The presence of this optimization causes the return
probe of the calling function to fire before the entry
probe of the called function. This ordering can lead to quite a bit of confusion. For example, if you wanted to record all functions called from a particular function and any functions that this function calls, you might use the following script:
fbt::foo:entry { self->traceme = 1; } fbt:::entry /self->traceme/ { printf("called %s", probefunc); } fbt::foo:return /self->traceme/ { self->traceme = 0; }
However, if foo
ends in an optimized tail-call, the tail-called function, and therefore any functions that it calls, will not be captured. The kernel cannot be dynamically deoptimized on the fly, and DTrace does not wish to engage in a lie about how code is structured.
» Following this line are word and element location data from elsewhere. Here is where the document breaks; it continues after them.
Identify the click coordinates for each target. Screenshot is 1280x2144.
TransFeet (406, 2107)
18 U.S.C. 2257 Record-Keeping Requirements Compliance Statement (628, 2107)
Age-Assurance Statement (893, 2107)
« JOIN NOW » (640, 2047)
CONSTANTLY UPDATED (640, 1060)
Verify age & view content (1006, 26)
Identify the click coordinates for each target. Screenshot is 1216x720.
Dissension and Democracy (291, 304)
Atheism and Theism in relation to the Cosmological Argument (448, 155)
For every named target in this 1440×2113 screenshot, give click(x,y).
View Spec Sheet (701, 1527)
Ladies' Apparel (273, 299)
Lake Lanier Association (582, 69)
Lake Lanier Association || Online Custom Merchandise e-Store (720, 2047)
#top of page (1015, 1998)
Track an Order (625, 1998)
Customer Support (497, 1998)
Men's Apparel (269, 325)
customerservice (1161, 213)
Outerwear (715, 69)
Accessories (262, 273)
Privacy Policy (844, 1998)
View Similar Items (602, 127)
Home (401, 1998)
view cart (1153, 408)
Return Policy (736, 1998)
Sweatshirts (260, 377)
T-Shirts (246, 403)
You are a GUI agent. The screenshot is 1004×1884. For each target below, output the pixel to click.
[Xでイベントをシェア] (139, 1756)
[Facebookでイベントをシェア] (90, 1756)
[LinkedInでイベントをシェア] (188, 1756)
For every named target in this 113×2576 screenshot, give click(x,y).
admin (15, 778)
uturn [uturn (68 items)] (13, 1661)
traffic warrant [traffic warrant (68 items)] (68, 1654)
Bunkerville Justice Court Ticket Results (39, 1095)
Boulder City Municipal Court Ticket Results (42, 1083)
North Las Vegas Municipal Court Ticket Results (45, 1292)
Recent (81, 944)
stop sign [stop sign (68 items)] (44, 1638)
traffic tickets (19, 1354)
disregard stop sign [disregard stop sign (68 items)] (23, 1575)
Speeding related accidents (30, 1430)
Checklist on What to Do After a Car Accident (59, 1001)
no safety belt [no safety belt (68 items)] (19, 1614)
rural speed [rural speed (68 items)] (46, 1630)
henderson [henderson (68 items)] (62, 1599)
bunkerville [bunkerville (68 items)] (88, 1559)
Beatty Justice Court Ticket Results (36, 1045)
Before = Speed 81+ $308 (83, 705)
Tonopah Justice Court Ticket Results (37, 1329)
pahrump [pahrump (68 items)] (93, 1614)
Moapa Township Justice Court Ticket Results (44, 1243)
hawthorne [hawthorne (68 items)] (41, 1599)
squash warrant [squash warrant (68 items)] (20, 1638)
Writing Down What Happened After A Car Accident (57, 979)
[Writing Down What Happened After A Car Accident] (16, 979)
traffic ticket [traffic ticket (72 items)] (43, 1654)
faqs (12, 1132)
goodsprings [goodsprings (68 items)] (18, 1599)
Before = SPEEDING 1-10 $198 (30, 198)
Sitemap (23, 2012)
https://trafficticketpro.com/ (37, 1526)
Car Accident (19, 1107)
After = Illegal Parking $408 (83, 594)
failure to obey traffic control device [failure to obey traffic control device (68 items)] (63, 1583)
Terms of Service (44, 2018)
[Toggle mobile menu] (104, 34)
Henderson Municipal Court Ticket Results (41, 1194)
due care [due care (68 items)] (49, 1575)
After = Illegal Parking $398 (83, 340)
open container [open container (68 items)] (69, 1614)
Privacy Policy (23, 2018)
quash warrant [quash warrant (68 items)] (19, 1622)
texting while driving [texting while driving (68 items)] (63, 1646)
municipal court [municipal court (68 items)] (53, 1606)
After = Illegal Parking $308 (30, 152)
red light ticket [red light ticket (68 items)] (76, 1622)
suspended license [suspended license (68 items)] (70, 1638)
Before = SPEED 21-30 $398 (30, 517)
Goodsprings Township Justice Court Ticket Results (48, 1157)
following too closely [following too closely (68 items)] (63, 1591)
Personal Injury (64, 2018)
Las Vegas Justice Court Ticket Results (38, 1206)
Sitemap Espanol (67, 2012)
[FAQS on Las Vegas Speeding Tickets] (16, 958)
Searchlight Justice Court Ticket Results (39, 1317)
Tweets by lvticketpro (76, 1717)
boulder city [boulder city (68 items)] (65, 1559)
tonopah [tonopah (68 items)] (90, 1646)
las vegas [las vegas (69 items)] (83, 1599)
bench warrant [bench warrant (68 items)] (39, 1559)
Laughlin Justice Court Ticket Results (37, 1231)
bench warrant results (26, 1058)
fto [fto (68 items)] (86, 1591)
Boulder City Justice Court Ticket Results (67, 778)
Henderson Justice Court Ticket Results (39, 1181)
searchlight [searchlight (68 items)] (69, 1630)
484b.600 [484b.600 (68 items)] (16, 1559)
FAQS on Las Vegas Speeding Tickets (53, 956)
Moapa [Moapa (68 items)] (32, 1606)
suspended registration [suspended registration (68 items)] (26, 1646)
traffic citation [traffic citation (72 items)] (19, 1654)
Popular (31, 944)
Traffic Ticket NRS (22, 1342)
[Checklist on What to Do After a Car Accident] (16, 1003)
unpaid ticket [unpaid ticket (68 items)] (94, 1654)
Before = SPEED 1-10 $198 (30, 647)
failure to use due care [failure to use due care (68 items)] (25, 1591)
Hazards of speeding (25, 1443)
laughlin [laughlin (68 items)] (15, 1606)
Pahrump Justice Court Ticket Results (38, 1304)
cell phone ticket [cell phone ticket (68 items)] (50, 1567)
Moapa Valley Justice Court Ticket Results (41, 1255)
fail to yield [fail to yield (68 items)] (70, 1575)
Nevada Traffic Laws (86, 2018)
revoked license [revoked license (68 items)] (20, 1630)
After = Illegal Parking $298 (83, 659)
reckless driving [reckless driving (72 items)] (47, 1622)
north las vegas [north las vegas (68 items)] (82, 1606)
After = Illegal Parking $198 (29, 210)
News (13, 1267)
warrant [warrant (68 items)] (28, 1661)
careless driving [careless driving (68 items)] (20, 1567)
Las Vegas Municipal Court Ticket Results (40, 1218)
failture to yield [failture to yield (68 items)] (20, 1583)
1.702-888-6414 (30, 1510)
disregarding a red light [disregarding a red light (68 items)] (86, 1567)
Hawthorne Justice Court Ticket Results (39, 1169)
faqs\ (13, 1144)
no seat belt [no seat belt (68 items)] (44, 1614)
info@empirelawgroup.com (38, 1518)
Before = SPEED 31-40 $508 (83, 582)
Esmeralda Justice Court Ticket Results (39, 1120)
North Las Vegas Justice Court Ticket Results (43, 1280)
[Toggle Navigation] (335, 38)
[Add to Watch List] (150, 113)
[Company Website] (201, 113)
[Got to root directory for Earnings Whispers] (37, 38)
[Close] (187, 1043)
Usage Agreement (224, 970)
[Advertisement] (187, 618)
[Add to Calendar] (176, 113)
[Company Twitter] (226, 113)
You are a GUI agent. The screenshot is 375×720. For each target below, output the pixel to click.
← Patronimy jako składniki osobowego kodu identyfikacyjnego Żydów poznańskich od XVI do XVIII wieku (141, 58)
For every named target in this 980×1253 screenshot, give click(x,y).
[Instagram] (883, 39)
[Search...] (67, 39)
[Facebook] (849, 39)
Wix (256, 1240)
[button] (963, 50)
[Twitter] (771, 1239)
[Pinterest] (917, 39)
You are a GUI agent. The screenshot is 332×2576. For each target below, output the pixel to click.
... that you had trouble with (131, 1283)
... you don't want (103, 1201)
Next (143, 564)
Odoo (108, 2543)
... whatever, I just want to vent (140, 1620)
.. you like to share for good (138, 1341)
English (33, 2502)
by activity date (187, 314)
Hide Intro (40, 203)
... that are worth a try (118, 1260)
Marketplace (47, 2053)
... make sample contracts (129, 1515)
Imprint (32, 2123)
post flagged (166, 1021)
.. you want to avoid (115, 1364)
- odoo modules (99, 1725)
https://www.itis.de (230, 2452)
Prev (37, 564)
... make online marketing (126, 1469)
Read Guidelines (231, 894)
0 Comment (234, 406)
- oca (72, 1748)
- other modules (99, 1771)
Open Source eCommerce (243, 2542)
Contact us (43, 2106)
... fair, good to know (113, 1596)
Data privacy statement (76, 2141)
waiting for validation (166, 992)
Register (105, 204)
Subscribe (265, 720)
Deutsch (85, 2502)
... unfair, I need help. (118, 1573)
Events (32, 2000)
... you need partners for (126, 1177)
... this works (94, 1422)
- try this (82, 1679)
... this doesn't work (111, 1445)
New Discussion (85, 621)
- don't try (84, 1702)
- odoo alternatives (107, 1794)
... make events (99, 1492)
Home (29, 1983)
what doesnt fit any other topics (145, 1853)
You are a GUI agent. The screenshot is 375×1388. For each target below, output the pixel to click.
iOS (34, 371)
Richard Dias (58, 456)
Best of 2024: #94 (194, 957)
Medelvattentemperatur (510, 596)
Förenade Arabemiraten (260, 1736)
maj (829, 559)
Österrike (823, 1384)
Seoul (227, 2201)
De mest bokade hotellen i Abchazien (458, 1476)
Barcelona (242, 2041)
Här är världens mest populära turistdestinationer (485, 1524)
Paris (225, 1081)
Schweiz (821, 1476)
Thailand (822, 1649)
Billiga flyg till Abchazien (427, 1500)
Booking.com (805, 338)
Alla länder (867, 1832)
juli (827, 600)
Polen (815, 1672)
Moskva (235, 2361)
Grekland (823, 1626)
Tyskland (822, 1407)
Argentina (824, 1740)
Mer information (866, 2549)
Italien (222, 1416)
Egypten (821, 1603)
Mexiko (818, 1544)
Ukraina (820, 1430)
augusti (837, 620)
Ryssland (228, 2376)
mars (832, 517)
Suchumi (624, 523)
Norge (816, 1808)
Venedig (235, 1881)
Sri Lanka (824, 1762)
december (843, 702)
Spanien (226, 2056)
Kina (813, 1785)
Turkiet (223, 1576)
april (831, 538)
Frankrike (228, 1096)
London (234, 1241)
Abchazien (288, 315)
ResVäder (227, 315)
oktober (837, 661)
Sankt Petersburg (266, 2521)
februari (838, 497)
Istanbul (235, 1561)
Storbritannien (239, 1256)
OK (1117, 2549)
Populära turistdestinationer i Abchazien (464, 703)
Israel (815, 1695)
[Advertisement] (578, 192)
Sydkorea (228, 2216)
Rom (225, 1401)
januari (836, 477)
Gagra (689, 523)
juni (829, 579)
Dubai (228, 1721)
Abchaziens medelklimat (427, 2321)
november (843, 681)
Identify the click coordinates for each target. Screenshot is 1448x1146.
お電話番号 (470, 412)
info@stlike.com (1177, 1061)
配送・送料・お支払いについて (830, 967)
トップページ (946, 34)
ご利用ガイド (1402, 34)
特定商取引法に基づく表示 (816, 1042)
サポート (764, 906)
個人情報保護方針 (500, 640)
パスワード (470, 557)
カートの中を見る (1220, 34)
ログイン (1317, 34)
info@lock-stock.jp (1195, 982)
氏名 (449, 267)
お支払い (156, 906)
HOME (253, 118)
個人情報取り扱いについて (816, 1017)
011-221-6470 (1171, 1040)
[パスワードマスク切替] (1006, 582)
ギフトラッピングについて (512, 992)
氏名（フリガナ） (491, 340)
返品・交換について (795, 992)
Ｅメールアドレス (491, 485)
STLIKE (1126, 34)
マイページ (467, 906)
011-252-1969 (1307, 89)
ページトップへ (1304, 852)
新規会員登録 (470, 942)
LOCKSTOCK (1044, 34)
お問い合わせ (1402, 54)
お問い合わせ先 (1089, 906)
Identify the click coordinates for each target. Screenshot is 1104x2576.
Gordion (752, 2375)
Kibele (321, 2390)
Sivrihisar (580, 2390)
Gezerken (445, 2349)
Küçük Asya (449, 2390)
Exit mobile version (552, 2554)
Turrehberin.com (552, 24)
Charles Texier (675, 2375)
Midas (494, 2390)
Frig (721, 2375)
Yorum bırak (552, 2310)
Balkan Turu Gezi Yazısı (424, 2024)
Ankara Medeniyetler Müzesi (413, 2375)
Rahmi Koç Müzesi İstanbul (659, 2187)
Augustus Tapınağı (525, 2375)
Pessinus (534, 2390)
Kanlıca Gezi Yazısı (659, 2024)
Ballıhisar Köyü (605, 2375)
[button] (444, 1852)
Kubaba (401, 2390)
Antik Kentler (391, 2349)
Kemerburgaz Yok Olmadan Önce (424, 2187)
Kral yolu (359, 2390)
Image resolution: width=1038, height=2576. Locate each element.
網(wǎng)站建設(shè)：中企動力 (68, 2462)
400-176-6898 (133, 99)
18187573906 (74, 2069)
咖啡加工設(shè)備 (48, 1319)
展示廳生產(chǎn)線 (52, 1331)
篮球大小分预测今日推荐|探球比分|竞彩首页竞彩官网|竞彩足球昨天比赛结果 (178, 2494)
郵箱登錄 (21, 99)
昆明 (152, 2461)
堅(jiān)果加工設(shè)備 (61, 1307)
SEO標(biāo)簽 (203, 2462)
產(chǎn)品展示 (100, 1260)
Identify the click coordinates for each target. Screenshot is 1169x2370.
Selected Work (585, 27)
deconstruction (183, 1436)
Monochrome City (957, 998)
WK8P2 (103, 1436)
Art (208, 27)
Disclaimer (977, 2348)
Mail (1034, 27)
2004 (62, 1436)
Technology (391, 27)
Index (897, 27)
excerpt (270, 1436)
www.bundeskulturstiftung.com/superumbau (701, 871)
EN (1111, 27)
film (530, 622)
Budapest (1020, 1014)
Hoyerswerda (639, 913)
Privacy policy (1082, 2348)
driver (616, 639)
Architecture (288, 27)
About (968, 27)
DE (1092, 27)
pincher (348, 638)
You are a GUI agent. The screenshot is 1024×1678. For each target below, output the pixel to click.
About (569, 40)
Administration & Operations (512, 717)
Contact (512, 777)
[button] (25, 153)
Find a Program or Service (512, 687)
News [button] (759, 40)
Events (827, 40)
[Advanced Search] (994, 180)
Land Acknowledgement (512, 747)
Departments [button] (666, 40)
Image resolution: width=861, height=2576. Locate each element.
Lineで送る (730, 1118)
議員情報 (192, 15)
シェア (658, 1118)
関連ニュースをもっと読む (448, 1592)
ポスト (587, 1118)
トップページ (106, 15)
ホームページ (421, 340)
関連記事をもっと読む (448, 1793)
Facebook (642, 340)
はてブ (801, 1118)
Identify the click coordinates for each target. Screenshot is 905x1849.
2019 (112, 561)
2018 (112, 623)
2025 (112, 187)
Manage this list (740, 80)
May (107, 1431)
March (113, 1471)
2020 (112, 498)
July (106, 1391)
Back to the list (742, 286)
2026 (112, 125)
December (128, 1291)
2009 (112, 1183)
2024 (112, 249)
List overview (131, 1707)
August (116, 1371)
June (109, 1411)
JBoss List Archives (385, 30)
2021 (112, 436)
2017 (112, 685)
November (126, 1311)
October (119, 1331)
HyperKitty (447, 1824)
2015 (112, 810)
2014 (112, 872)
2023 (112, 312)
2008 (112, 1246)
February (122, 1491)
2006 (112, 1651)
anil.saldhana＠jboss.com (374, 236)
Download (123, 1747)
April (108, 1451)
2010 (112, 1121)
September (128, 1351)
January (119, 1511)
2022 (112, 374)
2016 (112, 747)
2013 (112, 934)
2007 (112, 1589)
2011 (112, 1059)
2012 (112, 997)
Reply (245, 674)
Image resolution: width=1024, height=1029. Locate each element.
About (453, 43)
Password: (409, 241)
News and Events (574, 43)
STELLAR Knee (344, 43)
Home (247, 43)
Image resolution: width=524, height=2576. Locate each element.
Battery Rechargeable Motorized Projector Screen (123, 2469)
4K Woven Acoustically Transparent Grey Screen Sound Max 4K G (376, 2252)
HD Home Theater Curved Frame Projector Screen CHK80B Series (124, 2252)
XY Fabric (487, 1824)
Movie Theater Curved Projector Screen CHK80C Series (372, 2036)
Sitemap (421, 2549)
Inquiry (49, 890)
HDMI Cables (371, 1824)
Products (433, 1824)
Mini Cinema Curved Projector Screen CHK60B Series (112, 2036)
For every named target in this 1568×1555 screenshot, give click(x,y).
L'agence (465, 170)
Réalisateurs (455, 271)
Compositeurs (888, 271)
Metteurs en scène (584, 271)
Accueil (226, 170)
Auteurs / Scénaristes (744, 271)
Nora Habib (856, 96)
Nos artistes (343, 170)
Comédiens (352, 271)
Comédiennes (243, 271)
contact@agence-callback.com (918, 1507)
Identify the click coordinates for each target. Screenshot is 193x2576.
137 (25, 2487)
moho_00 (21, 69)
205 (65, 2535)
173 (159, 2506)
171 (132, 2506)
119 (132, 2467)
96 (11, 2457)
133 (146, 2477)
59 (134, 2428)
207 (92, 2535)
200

Therefore, you should be aware of when tail-call optimization might be used.
Tail-call optimization is likely to be used in source code similar to the following example:
return (bar());
Or in source code similar to the following example:
(void) bar(); return;
Conversely, function source code that ends like the following example cannot have its call to bar
optimized, because the call to bar
is not a tail-call:
bar(); return (rval);
You can determine whether a call has been tail-call optimized using the following technique:
While running DTrace, trace arg0
of the return
probe in question. arg0
contains the offset of the returning instruction in the function.
After DTrace has stopped, use mdb ( 1 ) to look at the function. If the traced offset contains a call to another function instead of an instruction to return from the function, the call has been tail-call optimized.
Due to the instruction set architecture, tail-call optimization is far more common on SPARC systems than on x86 systems. The following example uses mdb
to discover tail-call optimization in the kernel's dup
function:
# dtrace -q -n fbt::dup:return'{printf("%s+0x%x", probefunc, arg0);}'
While this command is running, run a program that performs a dup ( 2 ) , such as a bash process. The above command should provide output similar to the following example:
dup+0x10
^C
Now examine the function with mdb
:
# echo "dup::dis" | mdb -k
dup: sra %o0, 0, %o0
dup+4: mov %o7, %g1
dup+8: clr %o2
dup+0xc: clr %o1
dup+0x10: call -0x1278 <fcntl>
dup+0x14: mov %g1, %o7
The output shows that dup+0x10
is a call to the fcntl
function and not a ret
instruction. Therefore, the call to fcntl
is an example of tail-call optimization.